Childhood in the big city was on occasion, magical, once you learned how to move about. This may seem
hard to believe, but in those days holiday season didn’t start until after Thanksgiving. We all eagerly awaited the arrival of Santa and the Macy’s Christmas parade as the formal kickoff to Christmas shopping, and
the brief period when the entire inner city transformed to crystaldom, with colored lights, snow, music, wreaths, and pleasantries becoming the norm. As a preteen, I would take the trolley and ride the elevator or
subway (when it went below ground) into town. There I explored every inch of Wanamaker’s, Gimbels, and Lit Brothers, and surveyed the competing displays of Christmas trains, decorations, trees, and abundance. The
possibilities seemed limitless.
Of course, nothing good comes without its price. Lest we thought Christmas too good to be true, truth stared at us hard and cold snapping us quickly back to reality.

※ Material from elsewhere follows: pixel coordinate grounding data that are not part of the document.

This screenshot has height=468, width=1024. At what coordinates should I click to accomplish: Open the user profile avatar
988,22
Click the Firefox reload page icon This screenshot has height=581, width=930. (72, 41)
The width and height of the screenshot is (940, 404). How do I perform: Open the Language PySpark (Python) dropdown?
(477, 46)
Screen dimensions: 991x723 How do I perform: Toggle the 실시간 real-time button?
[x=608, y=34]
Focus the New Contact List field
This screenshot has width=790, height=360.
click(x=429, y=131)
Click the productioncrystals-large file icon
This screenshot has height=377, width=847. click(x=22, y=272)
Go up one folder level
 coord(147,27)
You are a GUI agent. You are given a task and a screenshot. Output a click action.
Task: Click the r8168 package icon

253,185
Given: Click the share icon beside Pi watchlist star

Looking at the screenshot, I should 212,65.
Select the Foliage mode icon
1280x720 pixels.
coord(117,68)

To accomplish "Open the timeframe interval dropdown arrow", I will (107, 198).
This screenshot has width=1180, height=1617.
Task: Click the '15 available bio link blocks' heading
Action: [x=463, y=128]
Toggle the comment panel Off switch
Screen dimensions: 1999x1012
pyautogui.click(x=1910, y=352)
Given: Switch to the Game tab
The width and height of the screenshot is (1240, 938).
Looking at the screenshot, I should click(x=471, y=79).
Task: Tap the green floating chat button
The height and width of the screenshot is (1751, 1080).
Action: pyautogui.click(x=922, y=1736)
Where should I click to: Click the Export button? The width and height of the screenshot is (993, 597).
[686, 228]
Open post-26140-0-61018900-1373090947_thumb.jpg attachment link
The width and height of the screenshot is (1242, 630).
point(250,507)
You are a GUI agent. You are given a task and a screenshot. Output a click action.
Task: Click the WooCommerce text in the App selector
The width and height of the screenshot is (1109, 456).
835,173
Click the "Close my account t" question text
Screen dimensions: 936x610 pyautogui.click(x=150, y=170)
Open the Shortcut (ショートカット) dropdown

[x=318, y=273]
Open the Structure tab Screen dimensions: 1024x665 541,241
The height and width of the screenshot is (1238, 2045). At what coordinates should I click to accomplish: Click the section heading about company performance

Our home was a bakery. My stepfather Eddie was the baker, and my mother Wanda ran the business, along with whatever help from family or friends or short term hires they could elicit during the impossibly busy holiday
period. Beneath our hundred plus year old inner city brick home, there was an extensive, historical, basement area, with brick ovens, that ran in seemingly endless dimensions and nurtured the ever beating heart of our
family enterprise. Eddie liked to say our house used to be the original German school. Even today, decades afterwards, it is hard for me to recollect my stepfather (I feel more comfortable calling him father for the
balance of this piece) sleeping between Thanksgiving and New Years. He would occasionally come up, eat, collapse for an hour, then someone in the bakery would call him back to the next batch waiting to come out. It was
no different for my mother, who would waken to customers lined up, knocking on our side (residential) entry door in the pre-dawn, hurling profanities about how they had driven from New York to buy some Polish babka, and
needed to get back to their families.
In short, it was a madhouse!
My mother was always careful to decorate the store with a Nativity scene, and copious Christmas lights with banners. Our own home, above
and beside the bakery, had to wait. Really, there was no living but for the business during that time. Customers would walk into our living room, sit down on the sofa as if to watch TV, and in Polish or English (the
languages of Port Richmond), enter long, seemingly never ending, conversations with myself, my mother, my grandmother, my father, or whoever happened to be there.
Like every family business, the bakery was our
lifeboat, and it was sacred. Any semblance of family life, or personal life, or personal interests, disappeared in the shadow of this beast (yes, it was a beast, albeit one which provided for our needs and sustenance).
But as a child, I clung to the revelry of the season, and fixed my dreams and wishes on the magic of the moment, not to mention what I hoped to get on Christmas Day. Tension from our lives and environment
mounted throughout the period, and the weeks leading to Christmas meant stress, high emotions, bitter arguments, and cataclysmic fights. On top of all, I faced winter examinations at school, along with the impossible
requirements and demands of my teachers all the while expecting to be called into the bakery shop, or down to the bakery because of yet another sudden crisis or simply because everyone else was exhausted to depletion.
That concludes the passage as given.